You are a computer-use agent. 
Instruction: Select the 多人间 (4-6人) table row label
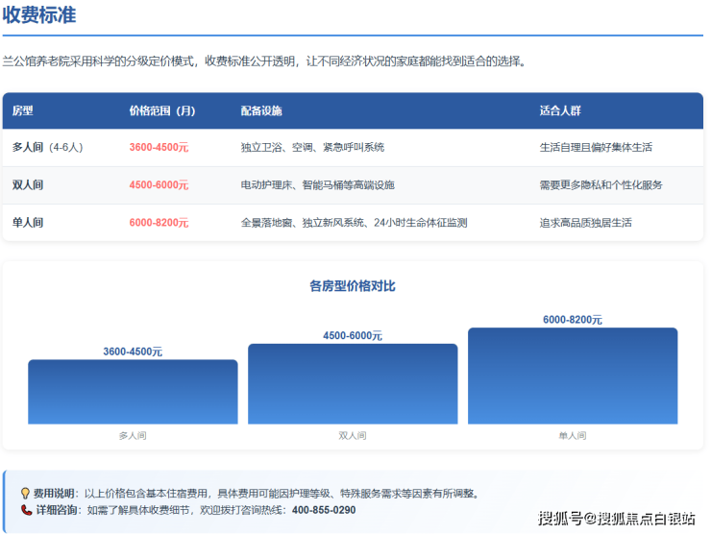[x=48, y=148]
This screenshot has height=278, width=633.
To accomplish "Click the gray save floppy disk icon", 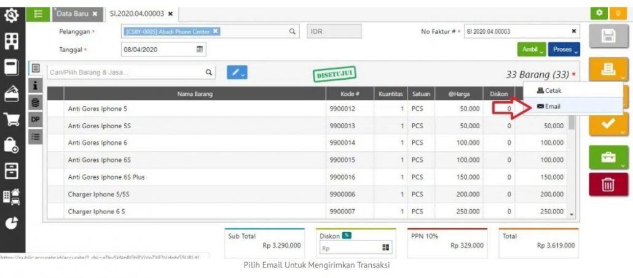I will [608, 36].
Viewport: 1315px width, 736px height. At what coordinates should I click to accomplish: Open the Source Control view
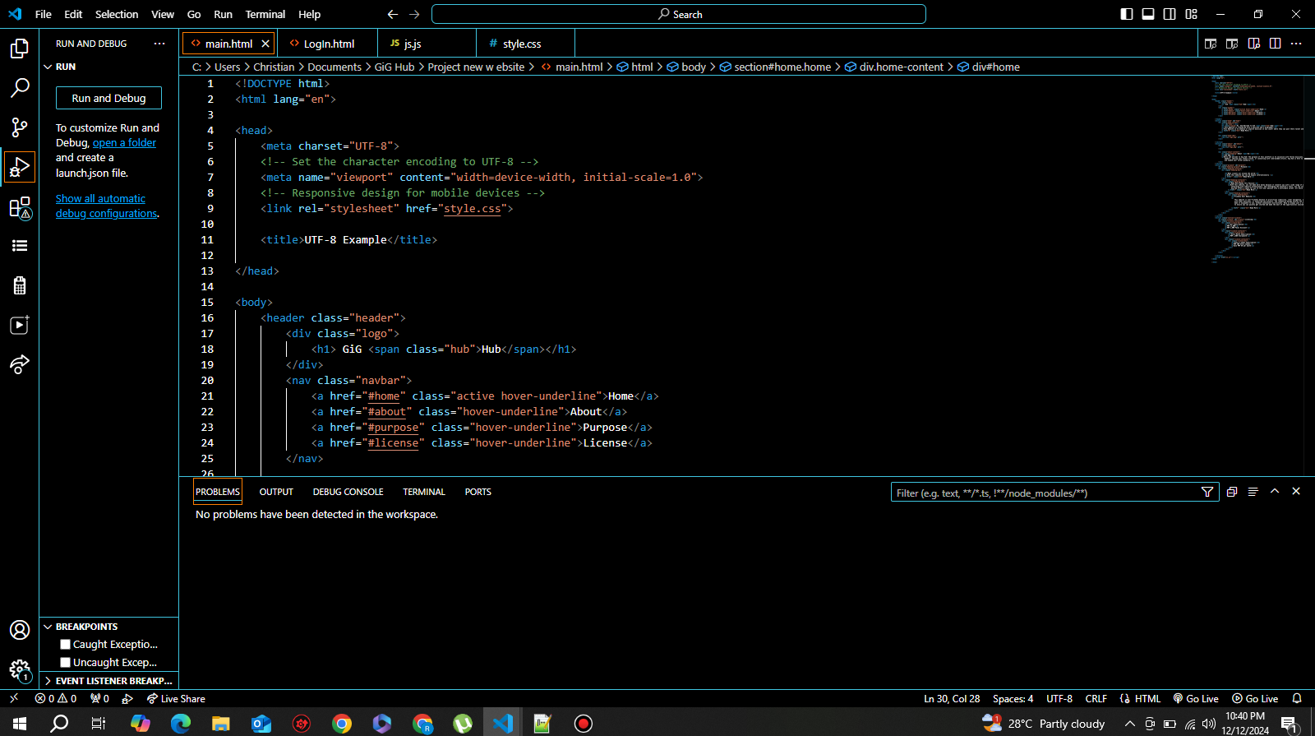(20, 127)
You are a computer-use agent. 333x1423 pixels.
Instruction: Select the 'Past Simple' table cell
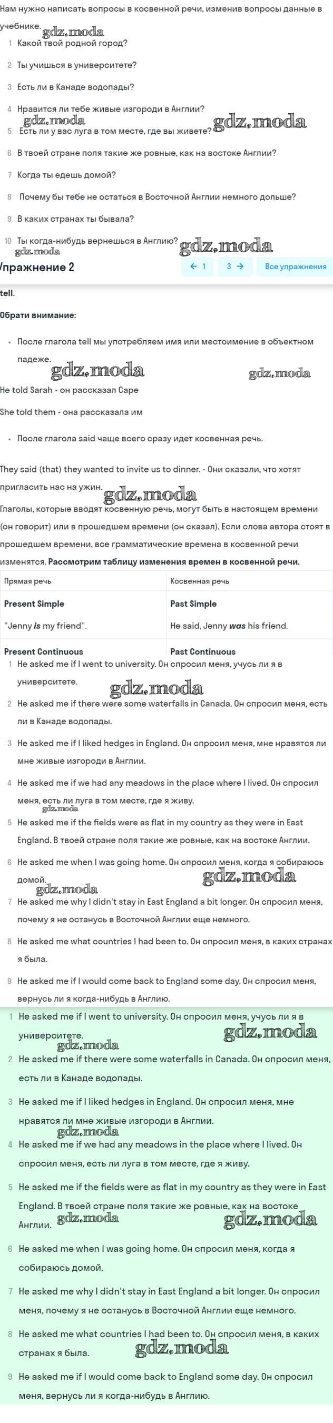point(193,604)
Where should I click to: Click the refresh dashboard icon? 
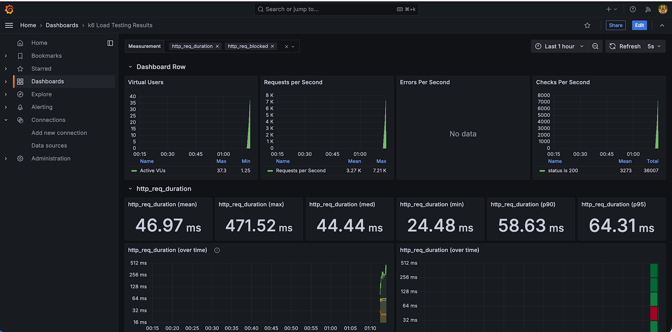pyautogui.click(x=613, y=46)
———
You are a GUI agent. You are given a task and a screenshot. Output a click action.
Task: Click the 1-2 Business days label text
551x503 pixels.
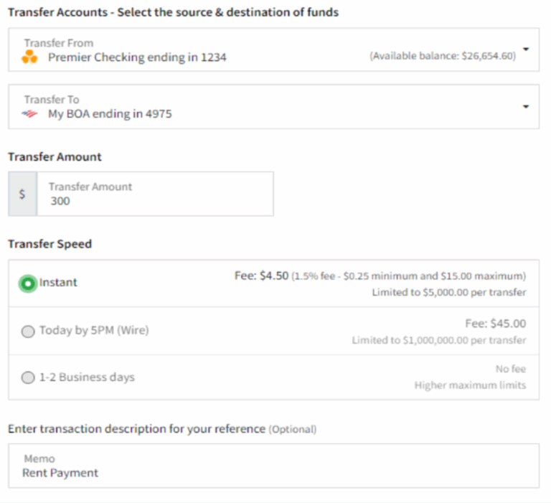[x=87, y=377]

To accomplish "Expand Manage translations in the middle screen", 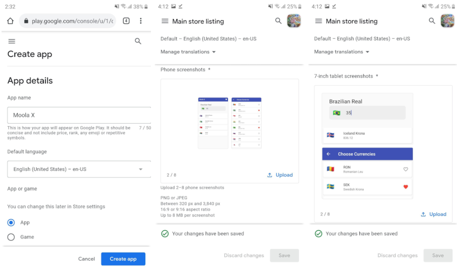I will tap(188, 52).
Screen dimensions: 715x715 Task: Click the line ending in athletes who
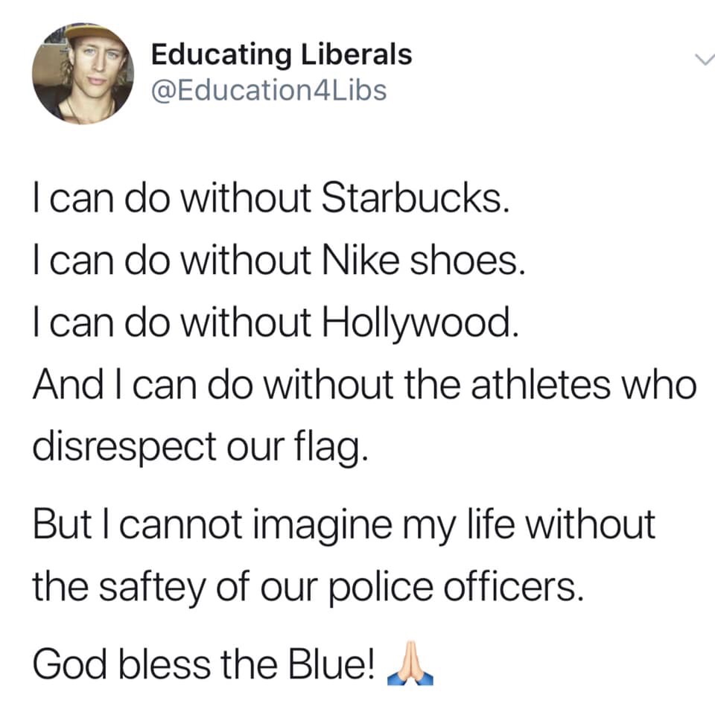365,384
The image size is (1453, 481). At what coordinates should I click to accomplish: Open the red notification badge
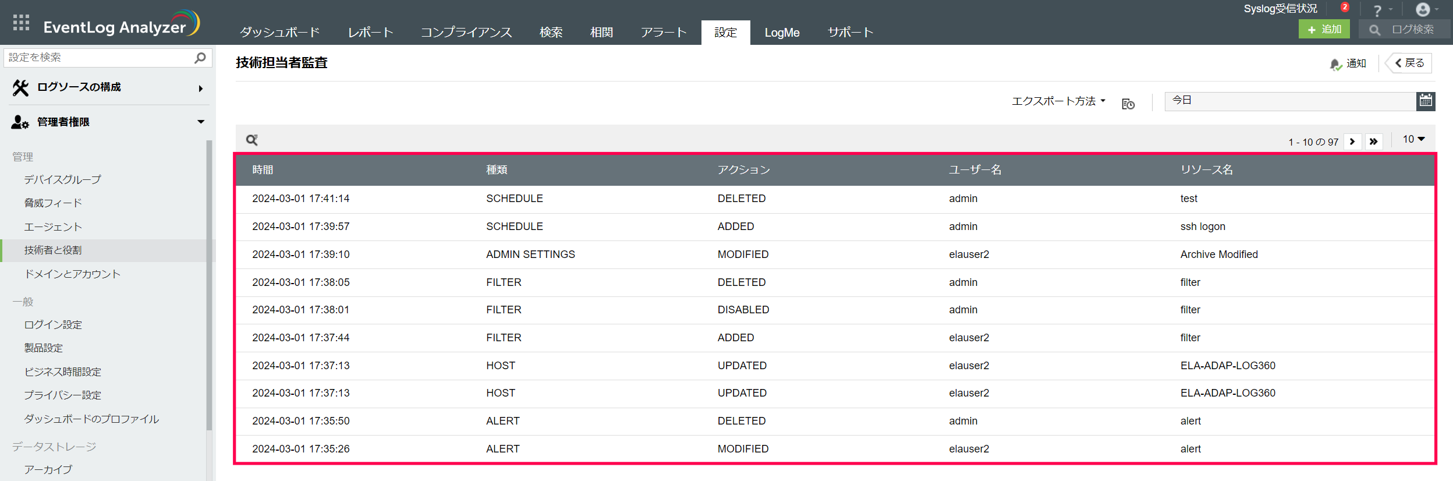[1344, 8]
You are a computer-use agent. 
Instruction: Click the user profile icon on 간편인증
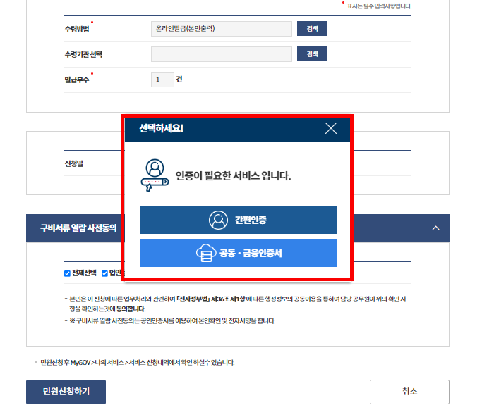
———
If a line in the records has the word "agent", copy that line.

_Task response_
You are a computer-use agent. 
You are a computer-use agent. 333x1423 pixels.
You are a GUI agent. You are given a task and a screenshot. Output a click action.
You are a computer-use agent. 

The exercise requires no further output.